A wide range of formats exists for the storage of audio information, which can be broadly divided into two categories: lossless formats, which preserve the entirety of the original data, and lossy formats, which achieve compression by discarding certain portions of the information [ 2 ]. One of the most well-known, widespread, and technically straightforward lossless formats is WAV (Waveform Audio File) [3]. In this representation, the audio signal is stored as a sequence of discrete samples of the amplitude of the sound wave. To produce such a representation, the audio signal is measured at regular intervals in time, with each recorded value rounded to the nearest available level from a discrete set. The number of available levels is determined by the bit depth (e.g., 16-bit), while the frequency of these measurements is referred to as the sampling rate. This form of representation is often termed a waveform.

In contrast, the most widely used lossy format for audio storage is MP3 (formally, MPEG-1 Audio Layer III or MPEG-2 Audio Layer III), which gained global popularity due to its ability to drastically reduce file size by leveraging psychoacoustic models [ 4]. The underlying algorithm analyzes the audio signal and selectively discards components that are imperceptible to the human auditory system, while encoding the remaining content with relatively minor perceptual loss.

This principle can be applied to optimize the transmission of audio between devices: compressing the signal on one device, transmitting the reduced data, and subsequently reconstructing it on the receiving device. It should be noted, however, that the problem of signal recovery in the presence of packet loss during transmission remains a critical aspect of ensuring communication reliability.

The aim of this study is to develop a neural network to validate the feasibility of employing this approach for restoring the quality of audio after compression. Furthermore, the research seeks to compare the performance of several neural network architectures and to identify the one most suitable for addressing the problem of post-decompression audio quality restoration.

This paper should be regarded as both an introduction to the research area and it is structured as follows: • Section 3 presents the dataset employed in the study, along with the details of its preprocessing. • Section 4 describes the configuration and application of Linear Neural Networks for addressing the defined tasks. • Section 5 outlines the setup and utilization of Convolutional Neural Networks (CNNs) for solving the proposed problems. • Section 6 details the configuration and use of the UNet model in the context of the study objectives. • Section 7 provides a comparative analysis of the obtained results.

- **Data lines**:
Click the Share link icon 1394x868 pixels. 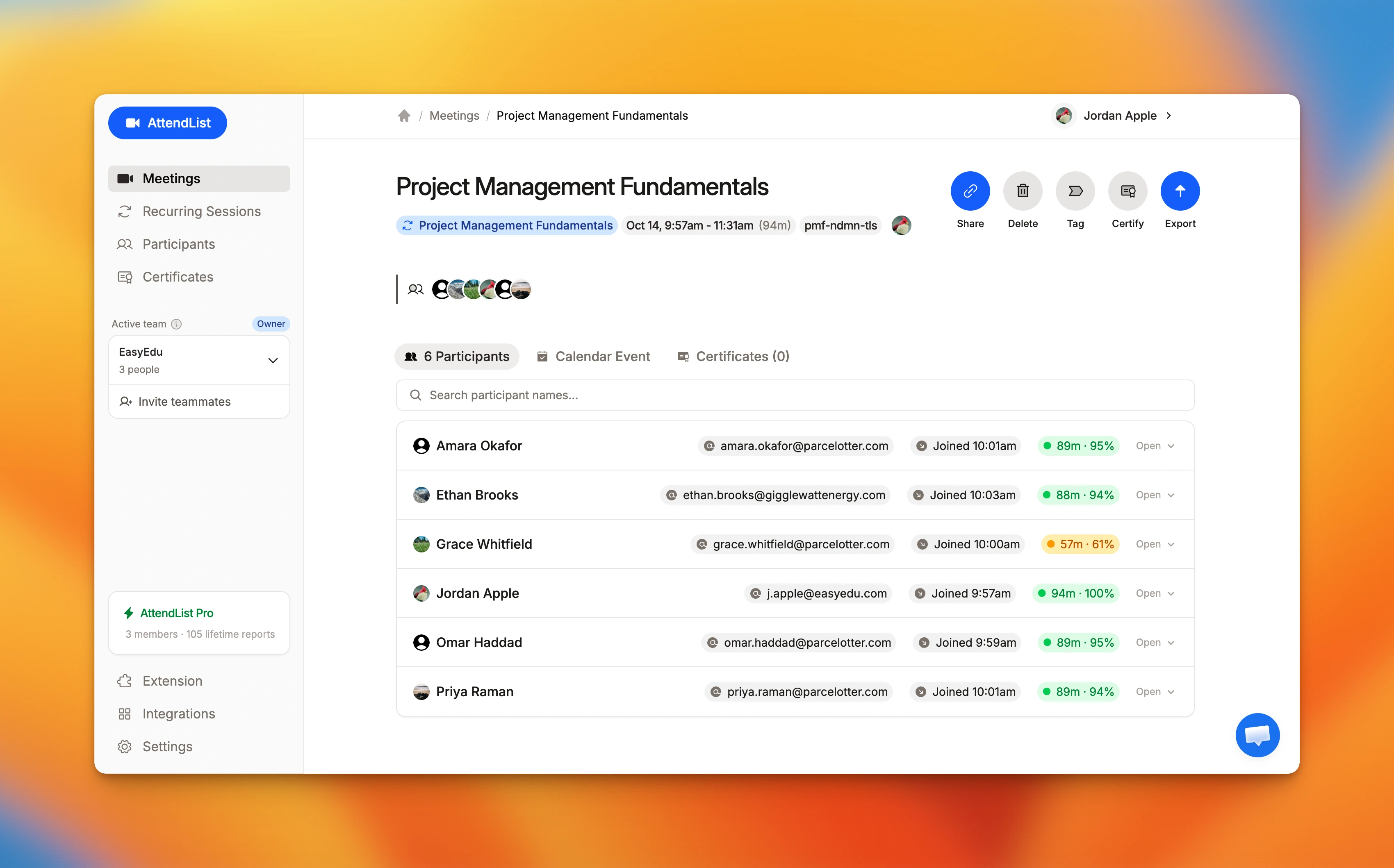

- **Prompt 1**:
Answer these questions from the text on audio formats:
(a) What determines the number of available levels in a WAV representation?
(b) What does MP3 leverage to drastically reduce file size?
(c) Which section presents the dataset used in the study?
- **Prompt 2**:
Set down, word for word, everything in the text on audio formats from "This principle can" down to "ensuring communication reliability.".

- **Task solution 1**:
(a) The bit depth.
(b) Psychoacoustic models.
(c) Section 3.

- **Task solution 2**:
This principle can be applied to optimize the transmission of audio between devices: compressing the signal on one device, transmitting the reduced data, and subsequently reconstructing it on the receiving device. It should be noted, however, that the problem of signal recovery in the presence of packet loss during transmission remains a critical aspect of ensuring communication reliability.